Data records
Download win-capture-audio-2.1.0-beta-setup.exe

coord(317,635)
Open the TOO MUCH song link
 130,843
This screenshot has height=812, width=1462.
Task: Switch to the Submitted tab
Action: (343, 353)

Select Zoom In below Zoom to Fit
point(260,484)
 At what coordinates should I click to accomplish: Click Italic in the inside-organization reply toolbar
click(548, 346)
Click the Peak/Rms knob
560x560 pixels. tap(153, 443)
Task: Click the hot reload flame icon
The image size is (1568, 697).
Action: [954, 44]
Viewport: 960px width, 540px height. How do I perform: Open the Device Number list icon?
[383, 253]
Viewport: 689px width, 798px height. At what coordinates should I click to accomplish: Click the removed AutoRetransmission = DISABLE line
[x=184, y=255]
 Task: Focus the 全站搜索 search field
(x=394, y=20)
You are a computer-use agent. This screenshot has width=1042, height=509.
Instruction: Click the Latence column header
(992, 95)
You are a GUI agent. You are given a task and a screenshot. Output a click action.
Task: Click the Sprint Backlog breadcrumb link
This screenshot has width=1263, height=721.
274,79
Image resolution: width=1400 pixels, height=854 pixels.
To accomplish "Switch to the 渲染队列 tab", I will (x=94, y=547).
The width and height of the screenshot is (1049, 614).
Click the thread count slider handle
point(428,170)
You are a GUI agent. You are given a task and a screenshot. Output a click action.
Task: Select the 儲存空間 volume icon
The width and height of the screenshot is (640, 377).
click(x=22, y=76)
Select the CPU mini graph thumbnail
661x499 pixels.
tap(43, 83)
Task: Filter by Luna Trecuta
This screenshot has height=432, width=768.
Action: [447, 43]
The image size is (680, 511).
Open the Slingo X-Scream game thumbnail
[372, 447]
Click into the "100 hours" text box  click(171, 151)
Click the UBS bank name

OBJECTIVE: Please reproduce the records from the line containing "Viewport: 960px width, 540px" through the end of the records, inclusive, swapping "Sprint Backlog" for "Release Backlog" and leaving all else unchanged.

THE SOLUTION:
Viewport: 960px width, 540px height. How do I perform: Open the Device Number list icon?
[383, 253]
Viewport: 689px width, 798px height. At what coordinates should I click to accomplish: Click the removed AutoRetransmission = DISABLE line
[x=184, y=255]
 Task: Focus the 全站搜索 search field
(x=394, y=20)
You are a computer-use agent. This screenshot has width=1042, height=509.
Instruction: Click the Latence column header
(992, 95)
You are a GUI agent. You are given a task and a screenshot. Output a click action.
Task: Click the Release Backlog breadcrumb link
This screenshot has width=1263, height=721.
274,79
Image resolution: width=1400 pixels, height=854 pixels.
To accomplish "Switch to the 渲染队列 tab", I will (x=94, y=547).
The width and height of the screenshot is (1049, 614).
Click the thread count slider handle
point(428,170)
You are a GUI agent. You are given a task and a screenshot. Output a click action.
Task: Select the 儲存空間 volume icon
The width and height of the screenshot is (640, 377).
click(x=22, y=76)
Select the CPU mini graph thumbnail
661x499 pixels.
tap(43, 83)
Task: Filter by Luna Trecuta
This screenshot has height=432, width=768.
Action: [447, 43]
The image size is (680, 511).
Open the Slingo X-Scream game thumbnail
[372, 447]
Click into the "100 hours" text box  click(171, 151)
Click the UBS bank name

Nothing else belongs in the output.